3. As Piotr, pointed out whether a river is fast or slow, big or small, has
pools (e.g., eddies) or doesn't depends on where you are on the river. Where
we have names historically given to rivers, they can often refer to a
particular point on the river (e.g., Big Bend River, Cow Pasture River,
Regans Ford River, Los Angeles River, Battle Creek, etc.).

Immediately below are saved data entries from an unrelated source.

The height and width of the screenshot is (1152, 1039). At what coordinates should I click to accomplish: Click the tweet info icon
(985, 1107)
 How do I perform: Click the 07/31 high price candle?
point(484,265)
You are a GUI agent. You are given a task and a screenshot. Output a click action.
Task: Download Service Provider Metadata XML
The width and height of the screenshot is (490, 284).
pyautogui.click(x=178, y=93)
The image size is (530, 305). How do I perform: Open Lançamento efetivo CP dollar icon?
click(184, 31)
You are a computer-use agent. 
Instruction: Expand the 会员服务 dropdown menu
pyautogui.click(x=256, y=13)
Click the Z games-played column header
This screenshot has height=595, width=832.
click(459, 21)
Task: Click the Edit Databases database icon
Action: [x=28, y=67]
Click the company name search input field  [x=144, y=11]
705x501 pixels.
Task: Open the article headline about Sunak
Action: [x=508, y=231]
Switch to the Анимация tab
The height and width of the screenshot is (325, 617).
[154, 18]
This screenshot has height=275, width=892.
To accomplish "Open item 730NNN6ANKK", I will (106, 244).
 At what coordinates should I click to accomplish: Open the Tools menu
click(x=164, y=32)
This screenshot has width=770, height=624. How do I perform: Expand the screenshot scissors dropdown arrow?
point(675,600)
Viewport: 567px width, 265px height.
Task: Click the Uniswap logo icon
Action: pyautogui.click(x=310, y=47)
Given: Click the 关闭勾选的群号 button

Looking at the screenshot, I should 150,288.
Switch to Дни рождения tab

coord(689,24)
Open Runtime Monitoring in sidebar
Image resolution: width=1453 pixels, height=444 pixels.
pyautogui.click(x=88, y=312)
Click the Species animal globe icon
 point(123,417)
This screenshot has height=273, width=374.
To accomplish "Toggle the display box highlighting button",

4. The language or the meaning of the name does not tell us who named it. In
California, for example, a surprising number of river and creek names are
English, Spanish or Native American calques of earlier names. Names like Big
Flat River, Mud River and Salt Creek are just translations of Native American
names. So nothing says that Sarasvati was not just a translation of an
earlier name given the river in a different language. Or that the original
understanding was misunderstood even though the calque occured, i.e.,
something was lost in the translation. Or that the name of the river was not
transferred somewhere along the line. As I pointed out earlier there are two
parallel rivers named after Queen Anne (one in Latin, the other in English)
in Virginia, the one apparently confused with the other.

5. As far as the Iranian river name: Just as there are Avon Rivers in the
US, Canada, Australia and New Zealand, there are Rome's, Ithaca's,
Syracuse's, Tarentum's and Athen's in several places in the US. They were
not necessarily named by the local folk. Some were named by postmasters who
decided to use town names from ancient history. If scribes came from India
to write in Iranian, they might also use some of the old names where nothing
else was available. As for the sound changes, note that Rome, New York is
not spelled or pronounced "Roma". The sound change was built right in.

All of the above would indicate that the whole Sarasvati thing is not much of
a help, no matter how you translate <saras->.

Now I know this won't make anyone happy, but it is what happens when you look
into what history tells us about "cultural environments" . More than 3000
years separates us moderns from whatever circumstances were referred to in
"Sarasvati". And human behavior in terms of such namings is just too diverse
to supply any pat answers. The name itself is just not going to prove or
disprove anything, either way, about Harappan and the Indo-Aryans.